Ivory Coast white-toothed shrew
- Conservation status: Least Concern (IUCN 3.1)

Scientific classification
- Kingdom: Animalia
- Phylum: Chordata
- Class: Mammalia
- Order: Eulipotyphla
- Family: Soricidae
- Genus: Crocidura
- Species: C. eburnea
- Binomial name: Crocidura eburnea Heim de Balsac, 1958
- Synonyms: Crocidura bottegi eburnea

= Ivory Coast white-toothed shrew =

- Authority: Heim de Balsac, 1958
- Conservation status: LC
- Synonyms: Crocidura bottegi eburnea

Species of mammal

The Ivory Coast white-toothed shrew (Crocidura eburnea) is a species of mammal in the family Soricidae. It is native to the Ivory Coast, Liberia, and Guinea.

== Taxonomy ==
Initially described in 1958 by Henri Heim de Balsac as a subspecies of Bottego's shrew (C. bottegi), it was synonymized with the West African pygmy shrew (C. obscurior) in 2005. A 2014 morphological and genetic study found it to be a distinct species as a sister species to C. obscurior. This has been followed by the American Society of Mammalogists and the IUCN Red List.

It can only be distinguished from obscurior by its skull shape and mtDNA nucleotide sequence. Both species are sympatric with one another in southeastern Guinea, eastern Liberia, and southwestern Ivory Coast.

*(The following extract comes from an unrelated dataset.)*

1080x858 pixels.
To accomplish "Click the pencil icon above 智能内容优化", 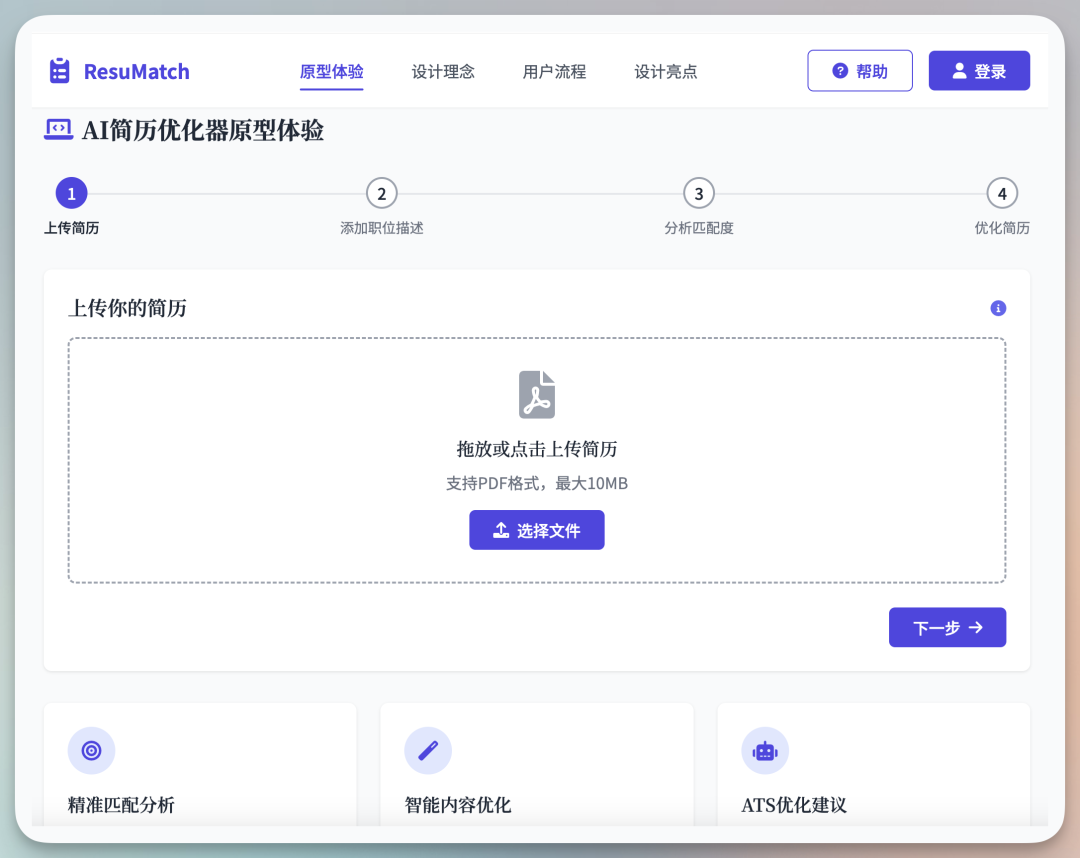I will click(x=428, y=750).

== Distribution and habitat ==
It is found in lowland rainforest in southeastern Guinea, eastern Liberia, and southwestern Ivory Coast. It is thought to inhabit lowland rainforest (western and eastern Guinean lowland forests), but little is known of its ecology.

== Status ==
This species is not thought to face any major threats, and is thus classified as Least Concern on the IUCN Red List. Some populations may however be at risk from logging or land clearance for agriculture. C. obscurior is thought to be more adaptable to anthropogenic habitats than C. eburnea.